In a startling report, a recent Mother Jones article claims there is a strong connection between lead levels in the environment and violent crime.
“Lead emissions from automobiles explain 90 percent of the variation in violent crime in America,” researchers wrote. “Toddlers who ingested high levels of lead in the ‘40s and ‘50s really were more likely to become violent criminals in the ‘60s, ‘70s, and ‘80s.”
The report tracked leaded gas consumption and found crime declining at the same rate as consumption. “Where it declined quickly, crime declined quickly,” the researcher found.
Researchers continued the study by examining several states and different countries at different times and found the same results—“where consumption of leaded gasoline declined quickly, crime would decline quickly too.”
Canada, Great Britain, France, Finland, Italy, New Zealand, and West Germany showed the same correlation between lead levels and violent crime, according to researcher Rick Nevin.
When the Mother Jones reporter asked Nevin if he had ever found a county that didn’t fit the theory, he replied, “No, not one.”
“Gasoline lead is responsible for a good share of the rise and fall of violent crime over the past half century,” Mother Jones reports.
The effect of lead on people is worse than thought, Mother Jones claims. Neurological research shows early childhood exposure to lead “at nearly any level can seriously and permanently reduce IQ.”

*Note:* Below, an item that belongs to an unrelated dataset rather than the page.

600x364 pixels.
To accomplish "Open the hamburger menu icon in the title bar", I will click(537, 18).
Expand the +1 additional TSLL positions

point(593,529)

Parts of the brain that control aggression and “executive functions” are damaged from high childhood exposure to lead, “and the impact turns out to be greater among boys,” the researchers assert. Childhood exposure to lead damage parts of the brain “that makes us most human.”
Not much attention has been paid to the medical reasons for violent crime because researchers traditionally have focused on behavioral causes to explain crime and therefore expect to find a behavioral connection to violent crime, not a medical connection, the Mother Jones article concludes.